A minha opinião colega Larissa é trabalhar com títulos extrajudicias que tem em mãos.
Se estiverem prescritos se utilize do procedimento monitório.
Se o requerido não tiver nada no nome, nada a nobre colega poderá fazer como advogada. O seu cliente que terá entrado em um negócio sem os cuidados necessários.
E penso assim mesmo que queira forçar um acordo, como já citado anteriormente, também acredito que seja mais fácil conseguir um acordo com a outra parte quando ela está numa situação menos favorável com o risco iminente de perder bens.
Espero ter ajudado.
Rodrigo Batista
continuo com o entendimento de que a lei não veda, em nenhum momento, a aposição das assinaturas das testemunhas supervenientemente, é requisito formal e se destina apenas a qualificar o título como executivo ou não.
contudo, a diferença se assenta no procedimento judicial a ser utilizado, mais ou menos rápido, isso é o que importa, já que não é vedado por lei o mencionado ato de aposição das assinaturas das testemunhas.
veja que posso ser testemunhas do ato negocial ou mesmo ser testemunhas de que A me apresentou a via do contrato como os seguintes conteúdos....
portanto, a lei não veda e não há, no caso, ato simulado passivel de anulação ou nulidade.
é como penso.
paiva.
paiva.
Ademais, o novo entendimento Jurisprudencial é no sentido de que, sequer é necessária as referidas assinaturas para convalidação do contrato como título executivo, confira acórdão proferido pelo STJ.

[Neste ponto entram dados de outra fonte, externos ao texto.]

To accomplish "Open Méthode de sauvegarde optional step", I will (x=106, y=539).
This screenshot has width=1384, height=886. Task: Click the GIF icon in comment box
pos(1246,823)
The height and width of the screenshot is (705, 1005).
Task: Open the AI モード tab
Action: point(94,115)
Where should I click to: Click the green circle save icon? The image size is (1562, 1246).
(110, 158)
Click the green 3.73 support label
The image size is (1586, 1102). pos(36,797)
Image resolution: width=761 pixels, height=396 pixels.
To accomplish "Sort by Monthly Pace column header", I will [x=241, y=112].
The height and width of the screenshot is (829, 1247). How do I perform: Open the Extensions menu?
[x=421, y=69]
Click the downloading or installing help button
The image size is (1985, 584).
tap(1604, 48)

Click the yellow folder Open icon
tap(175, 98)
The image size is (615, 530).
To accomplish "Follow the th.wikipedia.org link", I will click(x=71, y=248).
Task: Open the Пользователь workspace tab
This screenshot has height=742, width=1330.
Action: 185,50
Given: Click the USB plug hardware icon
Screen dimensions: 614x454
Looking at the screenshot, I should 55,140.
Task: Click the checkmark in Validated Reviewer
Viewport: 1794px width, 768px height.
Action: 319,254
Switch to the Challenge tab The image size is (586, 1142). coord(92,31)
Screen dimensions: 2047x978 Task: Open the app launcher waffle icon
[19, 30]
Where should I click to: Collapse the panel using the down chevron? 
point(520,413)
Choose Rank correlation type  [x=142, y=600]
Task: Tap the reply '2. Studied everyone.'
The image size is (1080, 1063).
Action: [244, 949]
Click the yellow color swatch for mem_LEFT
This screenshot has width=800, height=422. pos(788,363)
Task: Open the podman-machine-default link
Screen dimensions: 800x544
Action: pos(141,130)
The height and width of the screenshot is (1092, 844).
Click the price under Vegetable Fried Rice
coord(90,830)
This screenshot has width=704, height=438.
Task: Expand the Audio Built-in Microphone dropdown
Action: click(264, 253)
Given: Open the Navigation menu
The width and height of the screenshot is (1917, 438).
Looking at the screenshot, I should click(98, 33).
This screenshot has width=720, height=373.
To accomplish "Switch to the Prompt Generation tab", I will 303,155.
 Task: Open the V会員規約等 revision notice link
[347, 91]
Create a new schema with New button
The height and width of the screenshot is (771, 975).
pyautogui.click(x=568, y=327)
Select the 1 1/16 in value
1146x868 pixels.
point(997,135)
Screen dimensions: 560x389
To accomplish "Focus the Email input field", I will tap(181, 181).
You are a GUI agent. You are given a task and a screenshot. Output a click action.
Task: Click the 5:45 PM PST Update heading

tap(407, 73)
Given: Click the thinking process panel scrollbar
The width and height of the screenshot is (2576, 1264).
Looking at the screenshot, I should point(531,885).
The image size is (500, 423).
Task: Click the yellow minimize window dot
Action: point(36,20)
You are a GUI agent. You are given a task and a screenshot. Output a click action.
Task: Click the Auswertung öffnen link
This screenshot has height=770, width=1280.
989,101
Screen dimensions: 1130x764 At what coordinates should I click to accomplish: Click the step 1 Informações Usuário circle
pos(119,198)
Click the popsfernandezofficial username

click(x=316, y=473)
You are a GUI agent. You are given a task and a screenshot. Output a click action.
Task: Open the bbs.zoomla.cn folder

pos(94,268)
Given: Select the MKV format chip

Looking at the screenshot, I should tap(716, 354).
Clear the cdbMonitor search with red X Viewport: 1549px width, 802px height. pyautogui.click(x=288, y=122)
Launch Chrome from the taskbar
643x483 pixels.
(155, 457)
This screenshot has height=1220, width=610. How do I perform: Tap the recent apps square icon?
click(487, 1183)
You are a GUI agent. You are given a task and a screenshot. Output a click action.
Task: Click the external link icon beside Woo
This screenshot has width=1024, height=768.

CIVIL E PROCESSUAL. EXECUÇÃO FUNDADA EM TERMO DE CONFISSÃO DE DÍVIDA. AUSÊNCIA DE ASSINATURA DE TESTEMUNHAS. IMPUGNAÇÃO QUE NÃO APONTA INEXISTÊNCIA DO ATO OU FALSIDADE DO SEU CONTEÚDO. VALIDADE DO TÍTULO EXECUTIVO. CPC, ART. 585, II. I. Ausência de assinatura de testemunhas que fica suprida pela firma de pessoas que assinam o contrato, na qualidade de avalistas, em negócio que dispensa tal espécie de garantia. II. Caso, ademais, em que os devedores, nos embargos, não contestam a existência do avençado, nem apontam falta de correspondência entre o teor do documento e o que as partes redigiram e subscreveram. III. Recurso especial não conhecido.
T3 - TERCEIRA TURMA
Data do Julgamento
22/06/1999
Data da Publicação/Fonte
DJ 09.08.1999 p. 167
Ementa
Embargos à execução. Confissão de dívida. Testemunhas sem
identificação. Omissão do Acórdão. Dissídio. Cerceamento de defesa.
1. Como já assentou a Corte, a "exigência de identificação das
testemunhas que assinaram o contrato de abertura de crédito, cuja
falta o descaracterizaria como título executivo, somente pode ser
acolhida quando houver dúvida razoável a justificar tal
esclarecimento".
Gente muito obrigada pela opinião. E estou muito surpresa com a discussão que houve aqui, realmente achei que foi um debate que me ajudou muito a analisar o caso por diversos aspectos. O Rodrigo Batista de Cassilândia disse uma coisa bastante pontual com relação ao fato de que nada posso fazer se meu cliente fez um mal negócio, está além das minhas possibilidades e atribuições como advogada. E essa foi a razão pela qual dei entrada na Ação Monitória para o restabelecimento do valor de título executivo dos cheques e vou prosseguir com a execução destes em seguida. No mais agradeço pela participação, mas se quiserem prolongar-se no debate, por favor fiquem a vontade.